Isaac had never enjoyed the cold. The cold was where minutes stretched to hours, hours stretched to days creating an eternity. The cold was where trembles were violent and terrifying, where shaking was a never-ending reality. Of course, Isaac quite disliked that reality. And the cold. It hadn't always been that way; Isaac could remember asking his father how cold it was during winter as a young child. He'd wanted snow. Snow, Isaac had reasoned, was how Santa stayed on the roofs and what made Christmas magical. Of course, good things ended. Just like always. He'd gone from begging for the cold winter nights to fearing them like most feared public speaking.
Strange; Isaac loved public speaking as a little kid. The words rolling off his tongue had always felt so natural, so part of him. But just like his love of the cold, that was whisked away along with everything else good in his life. Dead. It wasn't exactly a foreign concept to Isaac. He'd been given death threats far too often for a sixteen year old.
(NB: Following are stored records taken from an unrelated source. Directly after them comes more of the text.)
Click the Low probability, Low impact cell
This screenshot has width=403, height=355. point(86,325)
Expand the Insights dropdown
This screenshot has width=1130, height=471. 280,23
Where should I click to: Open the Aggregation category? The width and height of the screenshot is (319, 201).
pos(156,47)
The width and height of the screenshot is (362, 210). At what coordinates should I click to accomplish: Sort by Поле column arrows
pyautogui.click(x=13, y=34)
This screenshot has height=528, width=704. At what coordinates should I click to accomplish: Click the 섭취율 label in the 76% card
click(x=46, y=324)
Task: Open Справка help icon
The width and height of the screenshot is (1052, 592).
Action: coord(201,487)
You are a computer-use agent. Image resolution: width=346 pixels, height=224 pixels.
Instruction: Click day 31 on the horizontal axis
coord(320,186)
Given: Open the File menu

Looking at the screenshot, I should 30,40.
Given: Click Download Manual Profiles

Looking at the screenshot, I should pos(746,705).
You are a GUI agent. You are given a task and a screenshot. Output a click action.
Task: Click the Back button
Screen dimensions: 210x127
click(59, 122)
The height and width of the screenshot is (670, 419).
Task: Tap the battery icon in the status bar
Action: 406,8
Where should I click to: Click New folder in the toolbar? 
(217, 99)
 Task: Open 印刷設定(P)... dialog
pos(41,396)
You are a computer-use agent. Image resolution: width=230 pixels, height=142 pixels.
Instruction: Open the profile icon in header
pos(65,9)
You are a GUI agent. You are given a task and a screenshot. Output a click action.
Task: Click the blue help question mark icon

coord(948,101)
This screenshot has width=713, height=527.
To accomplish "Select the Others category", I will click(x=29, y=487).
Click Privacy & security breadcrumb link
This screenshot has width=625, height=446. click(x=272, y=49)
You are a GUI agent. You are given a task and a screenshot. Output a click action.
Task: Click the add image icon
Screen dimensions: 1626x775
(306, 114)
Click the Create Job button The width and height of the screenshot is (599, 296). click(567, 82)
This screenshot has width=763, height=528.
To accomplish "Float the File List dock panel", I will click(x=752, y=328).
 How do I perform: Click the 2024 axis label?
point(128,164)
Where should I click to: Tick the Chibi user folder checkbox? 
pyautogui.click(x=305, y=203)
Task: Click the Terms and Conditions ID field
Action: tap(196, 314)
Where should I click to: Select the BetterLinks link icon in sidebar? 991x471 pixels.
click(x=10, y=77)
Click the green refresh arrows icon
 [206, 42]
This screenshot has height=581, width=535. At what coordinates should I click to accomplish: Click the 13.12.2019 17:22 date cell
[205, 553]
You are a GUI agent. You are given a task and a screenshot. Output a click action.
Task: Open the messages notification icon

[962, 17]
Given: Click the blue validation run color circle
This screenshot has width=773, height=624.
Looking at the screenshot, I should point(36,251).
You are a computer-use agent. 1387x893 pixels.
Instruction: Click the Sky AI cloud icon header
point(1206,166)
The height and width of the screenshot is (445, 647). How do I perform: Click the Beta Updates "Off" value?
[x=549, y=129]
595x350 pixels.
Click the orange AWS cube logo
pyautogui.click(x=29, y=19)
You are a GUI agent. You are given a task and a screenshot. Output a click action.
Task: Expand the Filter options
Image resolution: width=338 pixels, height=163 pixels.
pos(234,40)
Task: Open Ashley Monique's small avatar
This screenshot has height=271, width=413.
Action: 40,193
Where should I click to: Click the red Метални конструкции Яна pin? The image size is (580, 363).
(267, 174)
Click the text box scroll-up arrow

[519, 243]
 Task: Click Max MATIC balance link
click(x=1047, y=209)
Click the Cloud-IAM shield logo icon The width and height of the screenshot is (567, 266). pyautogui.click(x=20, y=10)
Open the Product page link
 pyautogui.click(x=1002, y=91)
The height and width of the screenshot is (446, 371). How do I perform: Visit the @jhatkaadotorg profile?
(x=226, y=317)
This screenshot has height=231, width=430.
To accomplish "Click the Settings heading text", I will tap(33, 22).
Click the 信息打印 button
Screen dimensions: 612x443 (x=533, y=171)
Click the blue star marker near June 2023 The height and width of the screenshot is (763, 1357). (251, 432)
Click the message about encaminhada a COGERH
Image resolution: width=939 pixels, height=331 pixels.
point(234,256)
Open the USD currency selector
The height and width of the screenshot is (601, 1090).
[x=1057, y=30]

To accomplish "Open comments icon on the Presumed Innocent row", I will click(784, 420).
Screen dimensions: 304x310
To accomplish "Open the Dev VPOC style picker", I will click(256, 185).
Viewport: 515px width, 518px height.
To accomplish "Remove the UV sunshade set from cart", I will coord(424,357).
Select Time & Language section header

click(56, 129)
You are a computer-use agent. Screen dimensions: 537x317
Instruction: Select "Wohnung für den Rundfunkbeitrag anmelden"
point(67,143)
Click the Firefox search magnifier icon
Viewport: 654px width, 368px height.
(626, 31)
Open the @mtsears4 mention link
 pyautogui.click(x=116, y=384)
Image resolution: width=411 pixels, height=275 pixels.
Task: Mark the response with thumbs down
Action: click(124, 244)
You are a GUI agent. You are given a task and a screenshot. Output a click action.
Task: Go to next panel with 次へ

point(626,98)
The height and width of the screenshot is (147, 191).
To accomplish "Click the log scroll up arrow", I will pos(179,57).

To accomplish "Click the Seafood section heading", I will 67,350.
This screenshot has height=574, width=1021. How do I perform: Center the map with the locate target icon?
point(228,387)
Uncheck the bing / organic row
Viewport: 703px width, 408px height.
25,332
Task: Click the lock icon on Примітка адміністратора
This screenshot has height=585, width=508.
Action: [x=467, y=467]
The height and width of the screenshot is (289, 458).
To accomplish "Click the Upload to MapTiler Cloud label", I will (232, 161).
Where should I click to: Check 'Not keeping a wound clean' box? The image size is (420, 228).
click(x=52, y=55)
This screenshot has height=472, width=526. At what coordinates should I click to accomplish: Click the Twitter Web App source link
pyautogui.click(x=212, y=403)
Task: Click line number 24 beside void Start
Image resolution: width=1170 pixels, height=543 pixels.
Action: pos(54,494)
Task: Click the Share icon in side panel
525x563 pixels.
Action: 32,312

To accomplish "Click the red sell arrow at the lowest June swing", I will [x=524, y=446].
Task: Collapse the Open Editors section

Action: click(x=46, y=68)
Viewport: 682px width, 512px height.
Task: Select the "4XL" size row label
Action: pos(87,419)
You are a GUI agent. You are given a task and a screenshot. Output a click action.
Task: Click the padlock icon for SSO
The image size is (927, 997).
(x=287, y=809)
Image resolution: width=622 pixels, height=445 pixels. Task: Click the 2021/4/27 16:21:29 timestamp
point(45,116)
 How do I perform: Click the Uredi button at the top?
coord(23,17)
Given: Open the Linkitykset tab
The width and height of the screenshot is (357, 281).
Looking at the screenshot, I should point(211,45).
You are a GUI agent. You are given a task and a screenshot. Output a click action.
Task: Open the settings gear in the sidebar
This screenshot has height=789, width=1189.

But alas, she was dead. Agnes Lahey was dead. And that changed everything; it changed the cold winter nights and the long, winding speeches. It changed the once sweet personality and the once gentle pillow fights. In the moment that the doctors pronounced her dead, he changed. They both changed.
Change; change is good, Rafiki had said. Yet not this time. Change was always supposed to be for the better of everyone but that simply wasn't how life worked. Things didn't get better with a death, they got worse. The cold became terrifying rather than soothing, the speaking an unfortunate necessity rather than a treat. But the attitudes were the worst. The pitying glances shot Isaac's way, the murderous glares from his mother's friends. But what could he have done? It's not like Isaac had killed his mother. Agnes had died from cancer, becoming just another statistic on a long page of faceless names. And that certainly wasn't a good change. Nothing was a good change.
Nothingness, on the other hand, was quite good. In the comforting caress of nothingness, Isaac was numb to the pain wrought from being shoved down the long steps and kicked into the cold darkness. When he'd finally be done, pass out and expect to die, he could be relaxed for once in his life. The lack of all senses soothed him from understanding what was happening. Sensory deprivation. It wasn't true sensory deprivation of course; no, that was something out of a sci-fi movie or book. But this came close, the chill holding him tight and unconsciousness burrowing into his mind. He couldn't feel the nasty black eye or the cuts to his hands or the bruises up his arms and legs. And that was always a good thing. Pain became fleeting in nothing.
Fleeting. Ephemeral. Something that didn't last. Of course, nothing was ephemeral as well. At the end of what felt like years of imprisonment but was just a single cold night, Isaac would be awaken by his 'smiling and gentle' father telling him it was almost time for school. Or for lacrosse practice or whatever. And all the pain would come flooding back and he would hate himself for not having died of cold or of pain or of something. He just wanted to die when the agony became too much. When that time came, he'd always just figured that he would die without a thought of a care in the world. That he'd be happy to be gone from the agony that was the only existence in the Lahey home. He hated his own life.
Hate was a strong word, but wasn't love as well? It was just the negative meaning that made hate bad and love good. In all honesty, they were the extremes of two scales, the difference between a mouse and an elephant. Isaac loved his mother, he knew that. But he'd also loved his father. And then overnight, the entire world changed. Love turned to hate both ways, the elephants balancing each other out and breaking the scales. He hated his mom for leaving him and hated his dad for hating him. Which was all very confusing but it did make sense to Isaac. And then he'd met Derek Hale after practice on a chilly winter's night. He'd asked why Isaac put up with it all and if he wanted it to change. Issac had looked up, replying that he had only ever known change to be for the worse. But if things would get better, he'd accept anything.
And the world changed. Possibly for the better, possibly for the worse. Isaac spoke to Scott McCall and then learned his father had been mysteriously killed. He began to understand the true meaning of supernatural. And he enjoyed it. He didn't mind it when Derek would ask for a spot of help with something of when the Doubles S's (as Scott McCall and Stiles Stilinski were called) would drag him off on some insane adventure through the school. For the first time in his life, everything had changed for the better and become so much better. Even the ferocious lizard couldn't have changed that. Isaac had friends in the form of Erica, Boyd (who's first name was Vernon), Scott and Stiles. They were family.
Until it became full out war with the alphas but by then, Isaac understood. They weren't family if you feared them. Even the twins became family with that. The twins and Danny and Lydia and Allison all joined their pack but even with their camaraderie, Isaac would always miss his first family, the one that had changed for the worse.
Ethan and Danny, Aiden and Lydia, Boyd and Erica both gone from the world, Scott and Stiles and Derek in their lonesome, Cora and Isaac single as well. They were one weird and messed up and crazy family but that never changed a thing. Family comes first.